### Reading text
Latest Robert E. Robbins Patents:
1. Field of the Invention
This invention relates to vacuum cleaners for household or industrial use for removing foreign matter, dust and debris from floor or carpet surfaces, and particularly those cleaners which provide compressed air means for dislodging or agitating the soil and conveying it toward the vacuum intake means.
2. Description of the Prior Art
An early patent in this art is Farnsworth U.S. Pat. No. 1,281,925 which describes a vacuum cleaner with an inlet opening and a suction-creating, motor/blower wheel or fan that conveys the soil-laden air from the floor or carpet to a porous cleaner bag or filter bag. A second porous cleaner bag or filter bag surrounds the first bag, and part of the air in the second bag is returned to the vicinity of the inlet opening where a blast of air is directed down into the inlet opening to dislodge or agitate the soil on the floor or in the carpet. Thus a partial air recirculating system is provided.
The Hornschuch et al. U.S. Pat. No. 3,161,900 describes a vacuum cleaning head for use with mining apparatus around mine shafts and drilling sites. The head is equipped with a high pressure air blast which is operable to impart a velocity to objects heavier than dust so that they may be collected by an integral vacuum device.
The Lake et al. U.S. Pat. No. 3,328,827 describes a hand-held, air-operated vacuum cleaner for use around gasoline stations that are equipped with high pressure air hoses for use in inflating automobile tires. Such a high pressure air hose is connected to this Lake vacuum cleaner, and the air pressure drives an air turbine that in turn drives a suction fan. The air turbine and the suction fan are both mounted on a common shaft. This vacuum cleaner has a suction head having outwardly disposed forced air discharge ports and a central suction passage.
The Hilbig U.S. Pat. No. 3,678,534 describes a vacuum system for cleaning some surfaces having insoluble dirt particles or coatings firmly attached thereto or embedded therein. One such surface is an acoustical panel having a honeycomb core covered on one side with a thin, imperforate facing sheet and on the other side by a similar facing sheet having a multiplicity of small perforations. The vacuum cleaner head has a high pressure air line with jets of air moving at supersonic speeds. The jet streams dislodge stubborn dirt particles for removal by a vacuum line communicating with the cleaner head.
The Mac Farland U.S. Pat. No. 3,825,972 describes a shag rug rake attachment for mounting on the cleaning nozzle of a vacuum cleaner for combing deep pile shag rugs.
The Haldeman U.S. Pat. No. 3,963,515 describes a conventional vacuum cleaner suction nozzle typically used for cleaning streets or carpets with a plurality of vortex generating air nozzles supported from the nozzle and directed downward ahead of the suction nozzle.

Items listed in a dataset
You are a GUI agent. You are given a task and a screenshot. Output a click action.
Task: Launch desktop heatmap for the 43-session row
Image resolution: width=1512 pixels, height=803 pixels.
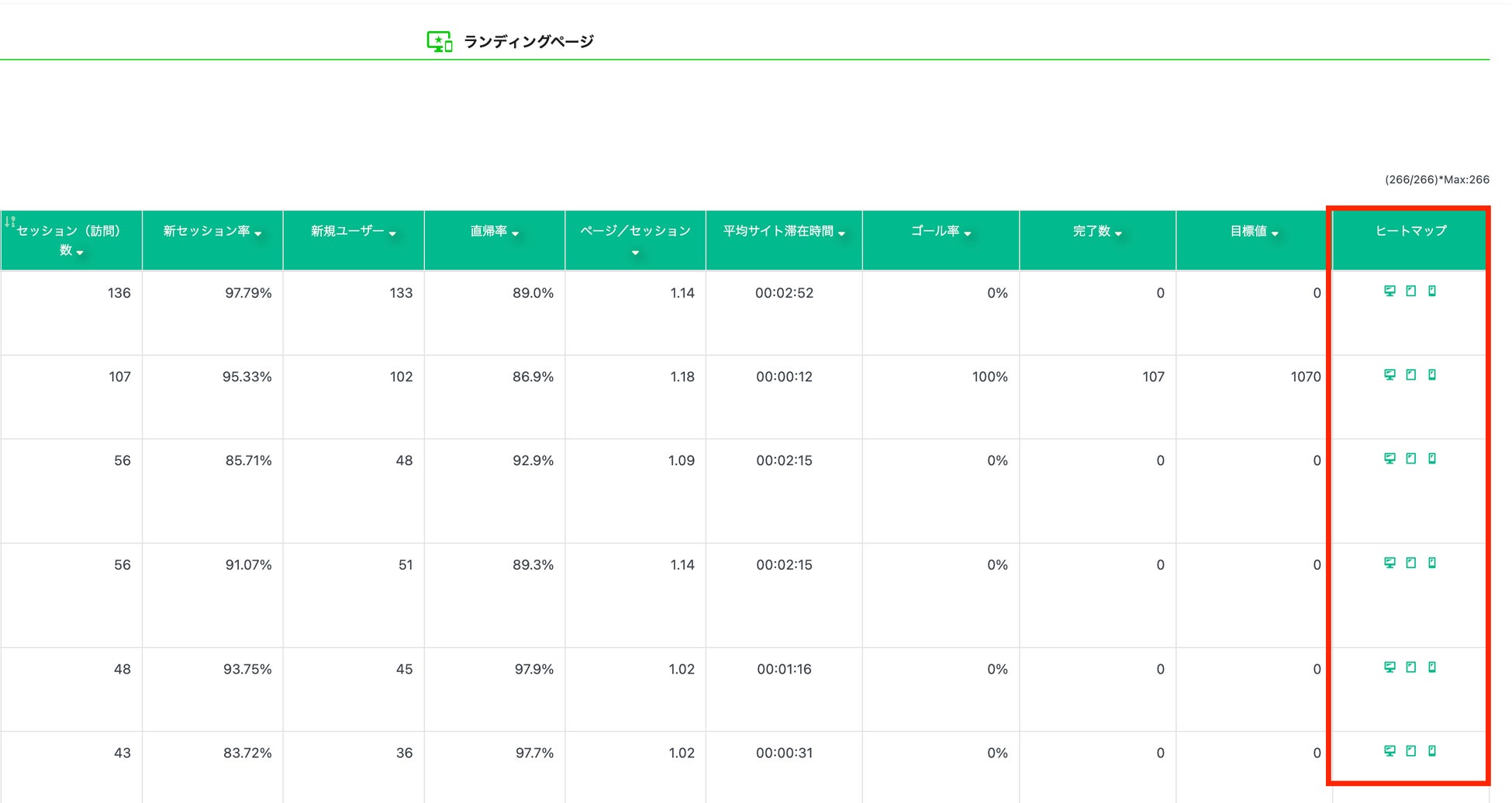(x=1389, y=750)
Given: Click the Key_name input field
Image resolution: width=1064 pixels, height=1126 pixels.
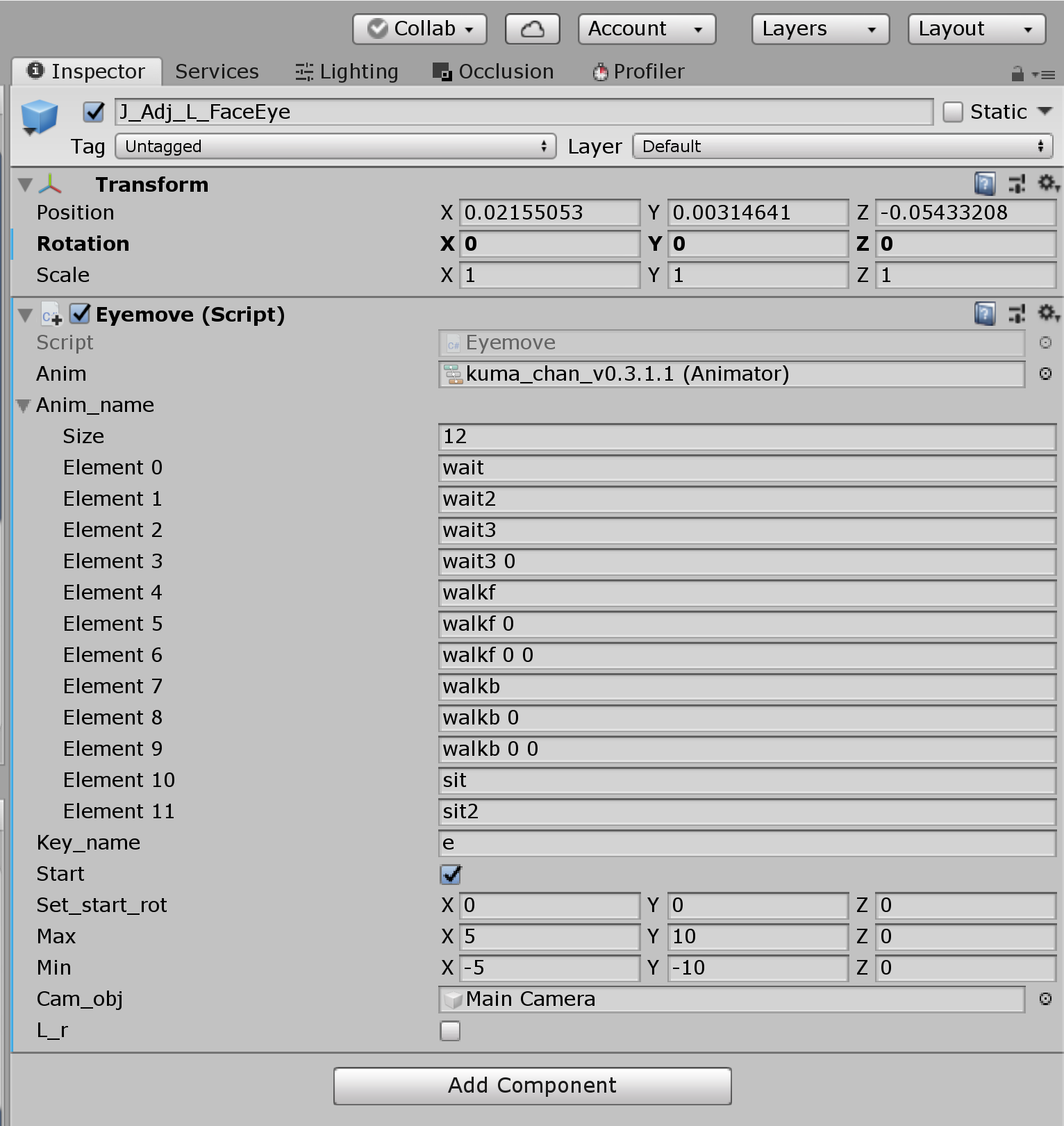Looking at the screenshot, I should tap(747, 843).
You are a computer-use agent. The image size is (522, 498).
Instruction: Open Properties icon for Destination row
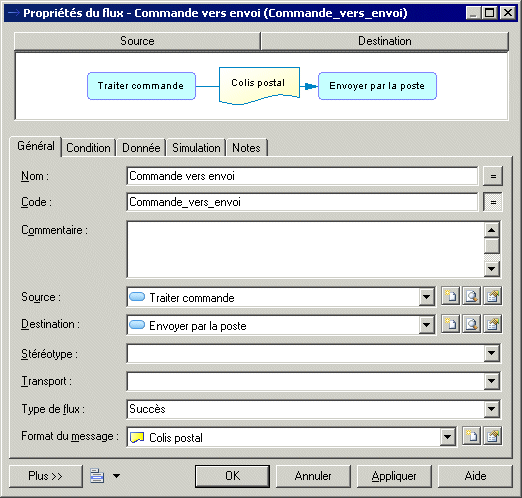click(493, 324)
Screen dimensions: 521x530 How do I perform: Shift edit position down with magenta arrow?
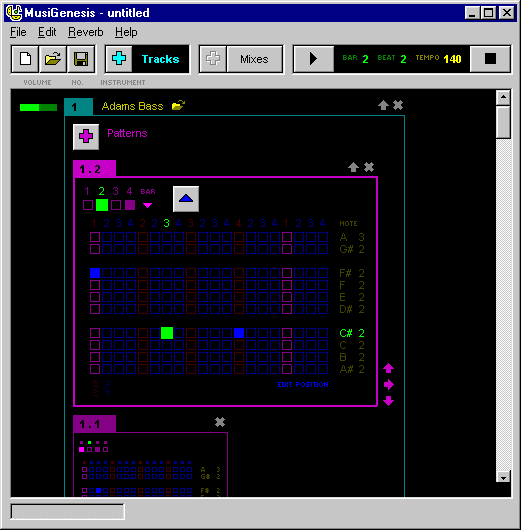pos(388,401)

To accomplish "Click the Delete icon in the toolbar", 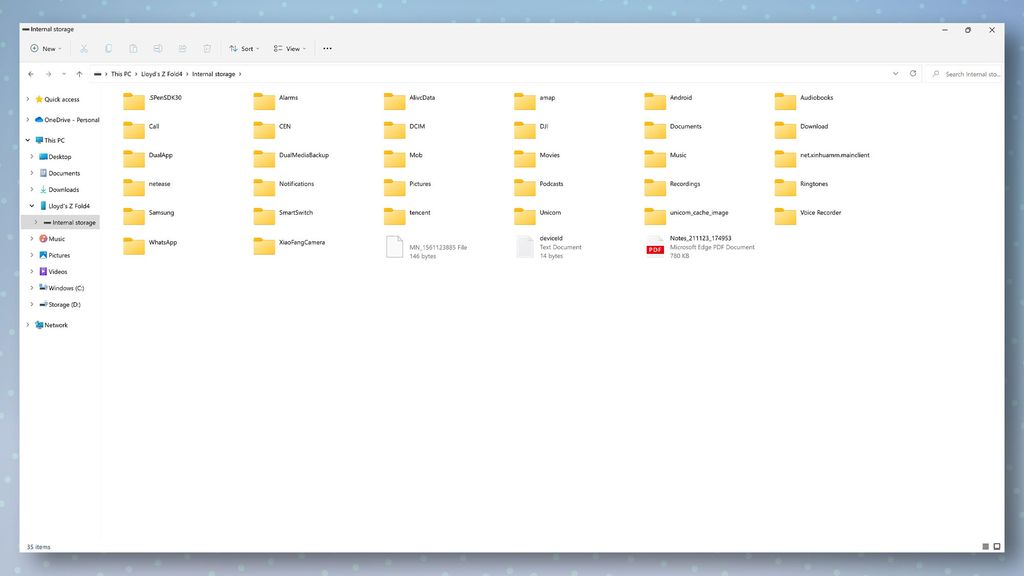I will coord(207,48).
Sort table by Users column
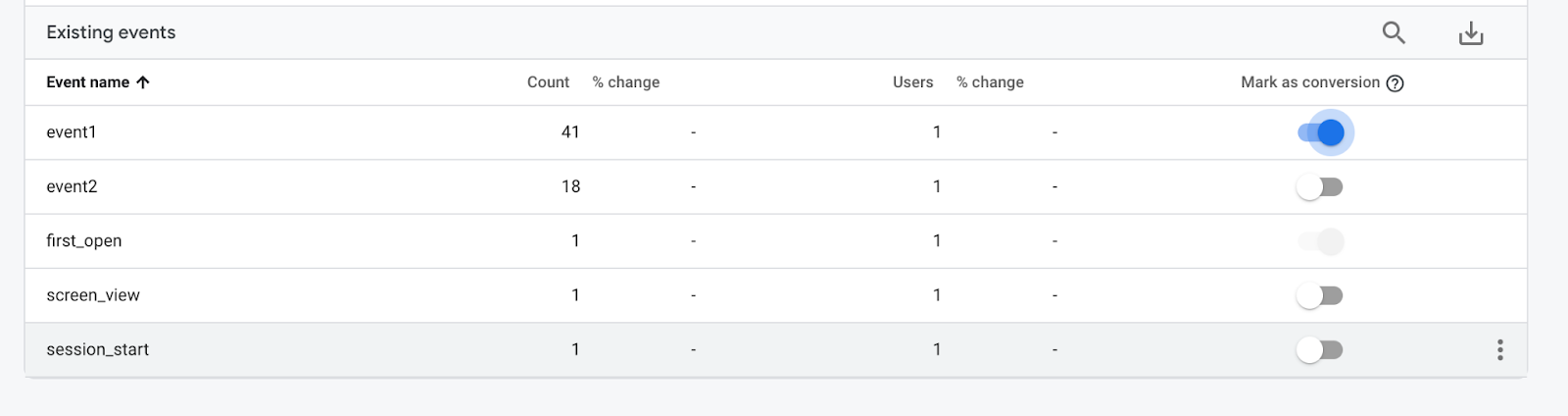1568x416 pixels. tap(912, 82)
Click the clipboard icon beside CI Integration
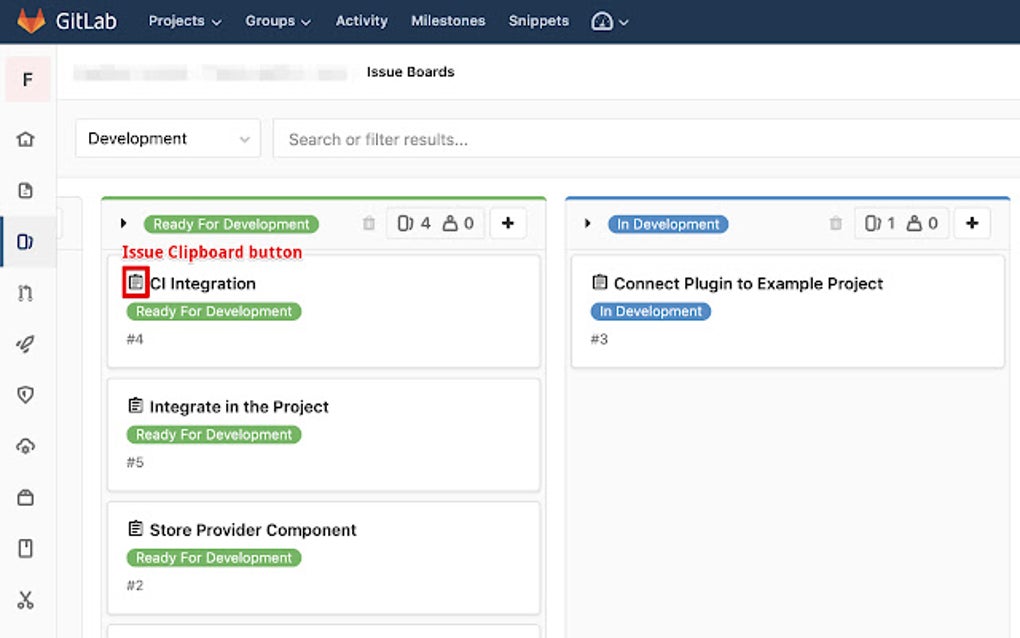The width and height of the screenshot is (1020, 638). point(136,283)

### Instructions for the task
Answer these questions from the text on vacuum cleaner patents:
(a) In the Lake et al. vacuum cleaner, what are the air turbine and the suction fan both mounted on?
(b) At what speeds do the jets of air in the Hilbig cleaner head move?
(c) What is the shag rug rake attachment in the Mac Farland patent mounted on?

### Problem solution
(a) A common shaft.
(b) Supersonic speeds.
(c) The cleaning nozzle of a vacuum cleaner.